You do not want to be a part of a manufacturing process that does not treat their workers right. It only takes a moment to be mindful of the process: the brands that offer fast fashion outsource the labor to other countries that offer low-cost workers that are ready to invest time day in and day out.

3. Human Rights Violations:

Human Rights Violations

As mentioned before, workers are underpaid and overworked. In addition to that, workers are made to work in hazardous environments. Low-cost production calls for a cut in costs that go into workers’ safety and well-being, high-end brands skip over the minimum working environment requirements, and the laborers are squeezed in a small space to work for hours on end.

In addition to that, clothing brands have over 8000 synthetic chemicals used to treat clothes and in the dyes that workers come in contact with daily, which prove to be carcinogenic and harmful when in touch. Moreover, toxic fumes affect health and have become a health hazard.

4. Resource Usage and Pollution:

Resource Usage and Pollution

Producing fashion takes a heavy toll on the environment that stays for decades to come. The material used comes from cotton that uses heavy irrigation for its growth cycle. The cotton is then treated with chemicals to make it durable and long-lasting; this material cloth is transferred to the industries used to manufacture clothes and fashionable items.

But the brands are now moving towards sustainable sources and organic, recycled material to gain the clothing material, so the environment is saved from the waste. Another factor about fast fashion is the one-time use or the short timeline the cloth piece has.

Fast fashion works on trends, and trends go out of style soon; as soon as the trend is over, the clothes’ timeline is executed, and it becomes the part of the waste that needs to be disposed of without harming the environment.

5. Fabric material:

Fabric material

Cheap fashion is costly; you pay in terms of the environmental impact, human rights violations, the waste produced, and also the fabric you buy. Check the garment tag for the material you are buying: even the pure cotton that you believe is only 50% cotton mixed with other fabrics makes it easier and long-lasting.

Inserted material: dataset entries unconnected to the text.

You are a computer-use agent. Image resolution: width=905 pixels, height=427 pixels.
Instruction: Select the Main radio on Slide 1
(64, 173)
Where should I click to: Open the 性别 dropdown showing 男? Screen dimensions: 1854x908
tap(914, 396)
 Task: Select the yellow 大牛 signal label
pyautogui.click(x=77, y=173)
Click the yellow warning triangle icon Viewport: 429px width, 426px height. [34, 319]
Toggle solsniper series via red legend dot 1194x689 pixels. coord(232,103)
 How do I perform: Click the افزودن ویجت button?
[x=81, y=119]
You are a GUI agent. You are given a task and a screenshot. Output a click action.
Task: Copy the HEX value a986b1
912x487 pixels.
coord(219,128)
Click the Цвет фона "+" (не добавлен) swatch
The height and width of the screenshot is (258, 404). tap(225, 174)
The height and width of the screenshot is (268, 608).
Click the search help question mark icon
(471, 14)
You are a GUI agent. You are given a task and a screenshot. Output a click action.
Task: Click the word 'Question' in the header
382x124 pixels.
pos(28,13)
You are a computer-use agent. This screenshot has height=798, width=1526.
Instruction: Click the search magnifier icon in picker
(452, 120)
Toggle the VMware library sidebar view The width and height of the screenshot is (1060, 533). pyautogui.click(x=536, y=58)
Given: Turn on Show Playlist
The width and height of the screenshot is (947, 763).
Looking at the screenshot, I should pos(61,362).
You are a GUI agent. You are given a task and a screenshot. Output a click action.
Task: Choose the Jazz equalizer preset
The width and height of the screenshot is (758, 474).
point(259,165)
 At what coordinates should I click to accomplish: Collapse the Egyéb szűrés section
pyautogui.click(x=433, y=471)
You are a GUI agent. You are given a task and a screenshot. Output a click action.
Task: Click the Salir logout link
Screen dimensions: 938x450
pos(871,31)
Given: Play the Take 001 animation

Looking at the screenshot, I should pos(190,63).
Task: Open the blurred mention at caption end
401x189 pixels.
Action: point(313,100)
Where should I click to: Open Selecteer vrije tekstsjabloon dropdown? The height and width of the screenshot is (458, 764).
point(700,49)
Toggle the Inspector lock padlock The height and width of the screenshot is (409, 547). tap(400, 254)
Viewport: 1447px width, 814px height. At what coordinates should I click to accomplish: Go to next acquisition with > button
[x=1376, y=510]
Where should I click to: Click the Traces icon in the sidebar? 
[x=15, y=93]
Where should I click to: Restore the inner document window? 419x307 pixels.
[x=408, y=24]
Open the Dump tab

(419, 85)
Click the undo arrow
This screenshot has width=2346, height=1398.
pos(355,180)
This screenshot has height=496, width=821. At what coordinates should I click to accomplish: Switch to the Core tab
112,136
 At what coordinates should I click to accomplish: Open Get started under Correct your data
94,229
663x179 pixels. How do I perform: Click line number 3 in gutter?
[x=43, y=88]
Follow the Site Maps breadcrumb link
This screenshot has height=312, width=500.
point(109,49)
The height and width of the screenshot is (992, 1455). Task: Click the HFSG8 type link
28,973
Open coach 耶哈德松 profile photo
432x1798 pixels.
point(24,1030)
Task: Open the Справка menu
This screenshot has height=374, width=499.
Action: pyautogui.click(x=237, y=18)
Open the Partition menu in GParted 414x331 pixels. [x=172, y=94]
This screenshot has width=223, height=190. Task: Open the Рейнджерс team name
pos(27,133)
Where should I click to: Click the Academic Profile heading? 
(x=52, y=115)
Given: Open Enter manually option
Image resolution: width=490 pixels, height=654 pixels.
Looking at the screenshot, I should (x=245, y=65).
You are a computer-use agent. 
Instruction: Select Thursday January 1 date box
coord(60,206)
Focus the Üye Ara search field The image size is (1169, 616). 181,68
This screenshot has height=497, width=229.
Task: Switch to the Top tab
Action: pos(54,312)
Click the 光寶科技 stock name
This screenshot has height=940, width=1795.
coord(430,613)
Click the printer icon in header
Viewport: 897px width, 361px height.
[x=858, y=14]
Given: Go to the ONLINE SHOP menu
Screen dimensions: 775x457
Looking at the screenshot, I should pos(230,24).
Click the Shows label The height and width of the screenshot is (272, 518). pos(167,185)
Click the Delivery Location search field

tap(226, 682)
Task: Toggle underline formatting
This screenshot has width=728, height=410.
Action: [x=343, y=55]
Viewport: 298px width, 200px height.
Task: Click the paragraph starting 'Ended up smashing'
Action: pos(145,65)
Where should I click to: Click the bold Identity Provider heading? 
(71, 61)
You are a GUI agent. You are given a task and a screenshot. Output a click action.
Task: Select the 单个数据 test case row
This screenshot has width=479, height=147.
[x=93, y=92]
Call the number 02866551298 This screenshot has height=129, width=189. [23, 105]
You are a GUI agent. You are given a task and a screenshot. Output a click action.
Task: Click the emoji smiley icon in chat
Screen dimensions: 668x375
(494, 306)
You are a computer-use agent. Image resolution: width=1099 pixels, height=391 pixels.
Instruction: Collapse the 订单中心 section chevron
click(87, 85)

Not only are you cheated of the original material that you desire to buy if the garment tag says polyester, but you are also inadvertently harming the environment by buying the material that does not decompose or can be broken down.

They withstand environmental factors, and only a percent of the thrown-away clothes are recycled. Even in the stores, the stock has to be renewed and restocked; it must make space for the new trend even before the clothes move out the shelves.

Constant move-out means constantly working to fill in the stands and the low paychecks that they accept daily. Also, the clothes move out the shelves are to be recycled, which takes an extra toll on the resources and the environment.


Fast fashion differs from brand to brand; In contrast, many brands claim to be working to better the workers and the environment. It is yet to be reflected in their products and manufacturing process. It is on us, as the consumer, to put an end to fast fashion by buying into a more sustainable manner and making it our job to buy carefully.